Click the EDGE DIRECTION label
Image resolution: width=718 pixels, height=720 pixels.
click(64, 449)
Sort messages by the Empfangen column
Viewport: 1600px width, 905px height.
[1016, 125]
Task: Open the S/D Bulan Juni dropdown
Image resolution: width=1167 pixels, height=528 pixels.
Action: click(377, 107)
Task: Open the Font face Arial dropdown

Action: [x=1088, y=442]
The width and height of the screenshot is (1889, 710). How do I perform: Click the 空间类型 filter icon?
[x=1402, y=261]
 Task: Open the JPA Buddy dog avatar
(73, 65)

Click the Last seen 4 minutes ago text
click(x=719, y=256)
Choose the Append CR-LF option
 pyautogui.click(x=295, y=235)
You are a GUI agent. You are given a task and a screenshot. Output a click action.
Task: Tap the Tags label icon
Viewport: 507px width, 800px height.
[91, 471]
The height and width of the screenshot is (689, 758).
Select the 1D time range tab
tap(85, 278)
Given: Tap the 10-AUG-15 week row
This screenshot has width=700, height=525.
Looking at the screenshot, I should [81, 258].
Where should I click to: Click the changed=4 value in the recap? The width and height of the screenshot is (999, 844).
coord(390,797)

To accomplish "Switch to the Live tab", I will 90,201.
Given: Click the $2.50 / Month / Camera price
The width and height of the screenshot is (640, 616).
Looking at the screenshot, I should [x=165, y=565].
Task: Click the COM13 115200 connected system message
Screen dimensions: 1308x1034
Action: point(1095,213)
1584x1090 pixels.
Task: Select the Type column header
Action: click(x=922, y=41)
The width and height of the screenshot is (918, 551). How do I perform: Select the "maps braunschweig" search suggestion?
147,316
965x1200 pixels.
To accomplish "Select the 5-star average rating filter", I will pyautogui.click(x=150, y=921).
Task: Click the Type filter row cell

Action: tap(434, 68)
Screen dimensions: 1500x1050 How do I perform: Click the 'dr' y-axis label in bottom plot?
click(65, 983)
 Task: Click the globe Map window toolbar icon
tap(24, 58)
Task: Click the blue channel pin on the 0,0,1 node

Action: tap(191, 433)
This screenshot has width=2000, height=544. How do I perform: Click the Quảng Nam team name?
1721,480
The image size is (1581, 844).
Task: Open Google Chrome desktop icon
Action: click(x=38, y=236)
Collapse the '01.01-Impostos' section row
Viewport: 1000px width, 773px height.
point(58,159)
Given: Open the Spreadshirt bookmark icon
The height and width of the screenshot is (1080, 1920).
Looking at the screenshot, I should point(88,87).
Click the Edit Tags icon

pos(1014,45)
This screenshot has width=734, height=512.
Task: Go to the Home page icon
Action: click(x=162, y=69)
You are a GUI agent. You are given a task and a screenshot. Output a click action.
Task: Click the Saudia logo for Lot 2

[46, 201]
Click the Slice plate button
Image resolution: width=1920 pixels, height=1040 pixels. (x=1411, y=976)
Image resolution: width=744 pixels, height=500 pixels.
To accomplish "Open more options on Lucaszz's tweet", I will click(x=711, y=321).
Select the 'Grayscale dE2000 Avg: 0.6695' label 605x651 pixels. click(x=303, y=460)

________________________________________

The answer must consist of every line from the data that contains the word "accomplish".

To accomplish "Switch to the Live tab", I will 90,201.
To accomplish "Select the 5-star average rating filter", I will pyautogui.click(x=150, y=921).
To accomplish "Open more options on Lucaszz's tweet", I will click(x=711, y=321).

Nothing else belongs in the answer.